Curator's Note
At the recently concluded Fan Studies Network North America conference, I gave a paper on acafandom as a third culture subjectivity. For those of you unfamiliar with “third culture” as it refers to those of us who grew up outside the countries of our birth, the main takeaway is that, not unlike acafandom (at least as I increasingly experience it), it’s a liminal subjectivity characterized by, in particular, grief - the felt loss of (no longer) being of one or another culture, but somewhere in-between. In the context of acafandom, as much as we like to imagine ourselves as “fans just like you,” we are not. Acafans may love the thing as much as any ‘fan,' but we cannot help but experience it always with one foot in academia and the other in fandom; which is to say, differently.

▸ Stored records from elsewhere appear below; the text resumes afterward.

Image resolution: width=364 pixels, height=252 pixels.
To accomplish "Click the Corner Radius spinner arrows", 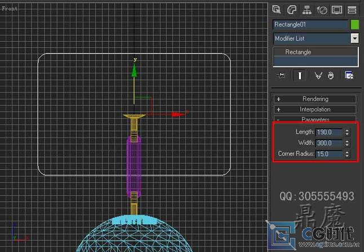I will click(x=347, y=153).
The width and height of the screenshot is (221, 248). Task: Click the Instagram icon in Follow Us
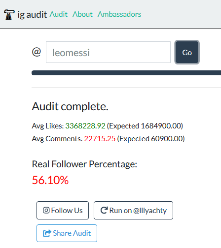coord(46,210)
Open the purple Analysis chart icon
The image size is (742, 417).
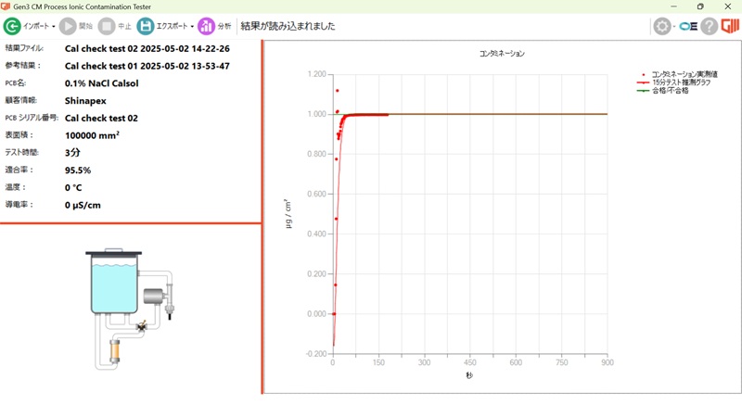click(x=206, y=27)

In online fan spaces, this liminality has for me largely translated as a hard-earned awareness that some fandom conversations are not for me. Meta (or, fan analysis) was the hill on which my uncomplicated fan subjectivity died, skewered by legitimate criticisms of general academic condescension about the ‘right’ ways to do textual analysis in the fan spaces I frequented and resulting in a greater recognition of my fannish difference.

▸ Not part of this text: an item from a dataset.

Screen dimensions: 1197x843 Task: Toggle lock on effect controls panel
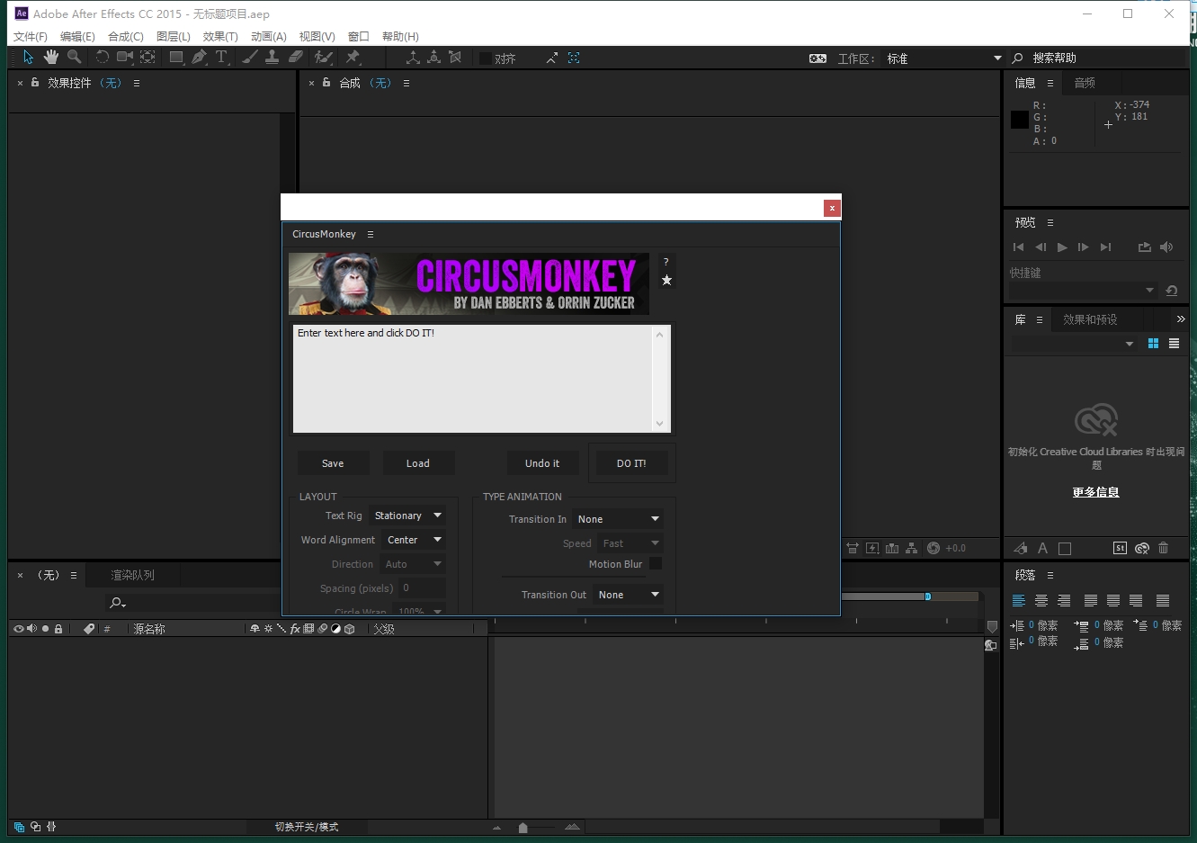click(35, 83)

Since then, I’ve thrown myself headlong into Hannibal fandom, somewhat more transparently and circumspectly than in previous fandoms. But as a member of the organizing committee of the second FannibalFest Toronto convention, I discovered a uniquely comfortable place of liminality within the fandom. The implementation side of fan conventions means, as a fellow organizer said recently, that we never quite ‘enjoy’ the con, because we experience it differently than the fans who attend it. As an ‘acafannibal,' being on the committee meant I had a way to merge fan and interlocutor that reflected how I feel in fandom generally. In that space, I was tour guide, Q&A moderator, artist’s alley vendor, merchandise creator - and marketer, using skills I had honed in hybrid practices of vidding/videographic criticism to create something neither fannish nor academic, but both/and.